= Requirement =
Render every line of the items below as a Markdown table with the columns "Row" and "Line", numbering the rows and omitting blank lines.
---*---
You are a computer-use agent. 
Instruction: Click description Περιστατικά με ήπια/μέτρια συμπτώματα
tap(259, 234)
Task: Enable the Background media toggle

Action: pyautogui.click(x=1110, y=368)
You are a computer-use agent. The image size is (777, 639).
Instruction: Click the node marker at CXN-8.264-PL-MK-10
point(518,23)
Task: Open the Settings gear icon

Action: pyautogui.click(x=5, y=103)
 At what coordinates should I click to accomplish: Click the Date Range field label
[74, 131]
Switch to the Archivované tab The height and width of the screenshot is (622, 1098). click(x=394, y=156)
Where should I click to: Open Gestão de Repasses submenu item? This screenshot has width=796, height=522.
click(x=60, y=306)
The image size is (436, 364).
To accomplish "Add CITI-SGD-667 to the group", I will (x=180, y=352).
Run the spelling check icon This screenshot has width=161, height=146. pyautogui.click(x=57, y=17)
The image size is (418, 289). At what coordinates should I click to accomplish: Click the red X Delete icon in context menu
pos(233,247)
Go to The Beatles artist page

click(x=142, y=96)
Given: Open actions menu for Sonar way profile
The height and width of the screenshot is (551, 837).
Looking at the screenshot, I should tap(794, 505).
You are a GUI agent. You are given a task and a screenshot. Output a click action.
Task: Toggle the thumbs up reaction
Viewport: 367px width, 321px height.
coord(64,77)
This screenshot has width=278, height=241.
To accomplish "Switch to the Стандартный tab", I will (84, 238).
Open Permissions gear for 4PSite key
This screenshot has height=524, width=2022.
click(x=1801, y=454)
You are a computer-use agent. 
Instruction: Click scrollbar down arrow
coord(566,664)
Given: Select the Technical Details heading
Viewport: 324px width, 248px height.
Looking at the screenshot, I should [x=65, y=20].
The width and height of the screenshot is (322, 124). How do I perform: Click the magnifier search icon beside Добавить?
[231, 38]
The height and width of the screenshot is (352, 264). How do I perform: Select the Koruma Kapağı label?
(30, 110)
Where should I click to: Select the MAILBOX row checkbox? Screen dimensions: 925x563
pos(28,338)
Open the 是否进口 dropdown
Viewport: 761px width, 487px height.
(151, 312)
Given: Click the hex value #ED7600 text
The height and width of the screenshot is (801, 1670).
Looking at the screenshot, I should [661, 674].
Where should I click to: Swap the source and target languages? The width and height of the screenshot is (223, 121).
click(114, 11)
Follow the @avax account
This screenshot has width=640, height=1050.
---*---
= Full output =
| Row | Line |
|---|---|
| 1 | You are a computer-use agent.  |
| 2 | Instruction: Click description Περιστατικά με ήπια/μέτρια συμπτώματα |
| 3 | tap(259, 234) |
| 4 | Task: Enable the Background media toggle |
| 5 | Action: pyautogui.click(x=1110, y=368) |
| 6 | You are a computer-use agent. The image size is (777, 639). |
| 7 | Instruction: Click the node marker at CXN-8.264-PL-MK-10 |
| 8 | point(518,23) |
| 9 | Task: Open the Settings gear icon |
| 10 | Action: pyautogui.click(x=5, y=103) |
| 11 |  At what coordinates should I click to accomplish: Click the Date Range field label |
| 12 | [74, 131] |
| 13 | Switch to the Archivované tab The height and width of the screenshot is (622, 1098). click(x=394, y=156) |
| 14 | Where should I click to: Open Gestão de Repasses submenu item? This screenshot has width=796, height=522. |
| 15 | click(x=60, y=306) |
| 16 | The image size is (436, 364). |
| 17 | To accomplish "Add CITI-SGD-667 to the group", I will (x=180, y=352). |
| 18 | Run the spelling check icon This screenshot has width=161, height=146. pyautogui.click(x=57, y=17) |
| 19 | The image size is (418, 289). At what coordinates should I click to accomplish: Click the red X Delete icon in context menu |
| 20 | pos(233,247) |
| 21 | Go to The Beatles artist page |
| 22 | click(x=142, y=96) |
| 23 | Given: Open actions menu for Sonar way profile |
| 24 | The height and width of the screenshot is (551, 837). |
| 25 | Looking at the screenshot, I should tap(794, 505). |
| 26 | You are a GUI agent. You are given a task and a screenshot. Output a click action. |
| 27 | Task: Toggle the thumbs up reaction |
| 28 | Viewport: 367px width, 321px height. |
| 29 | coord(64,77) |
| 30 | This screenshot has width=278, height=241. |
| 31 | To accomplish "Switch to the Стандартный tab", I will (84, 238). |
| 32 | Open Permissions gear for 4PSite key |
| 33 | This screenshot has height=524, width=2022. |
| 34 | click(x=1801, y=454) |
| 35 | You are a computer-use agent.  |
| 36 | Instruction: Click scrollbar down arrow |
| 37 | coord(566,664) |
| 38 | Given: Select the Technical Details heading |
| 39 | Viewport: 324px width, 248px height. |
| 40 | Looking at the screenshot, I should [x=65, y=20]. |
| 41 | The width and height of the screenshot is (322, 124). How do I perform: Click the magnifier search icon beside Добавить? |
| 42 | [231, 38] |
| 43 | The height and width of the screenshot is (352, 264). How do I perform: Select the Koruma Kapağı label? |
| 44 | (30, 110) |
| 45 | Where should I click to: Select the MAILBOX row checkbox? Screen dimensions: 925x563 |
| 46 | pos(28,338) |
| 47 | Open the 是否进口 dropdown |
| 48 | Viewport: 761px width, 487px height. |
| 49 | (151, 312) |
| 50 | Given: Click the hex value #ED7600 text |
| 51 | The height and width of the screenshot is (801, 1670). |
| 52 | Looking at the screenshot, I should [661, 674]. |
| 53 | Where should I click to: Swap the source and target languages? The width and height of the screenshot is (223, 121). |
| 54 | click(114, 11) |
| 55 | Follow the @avax account |
| 56 | This screenshot has width=640, height=1050. |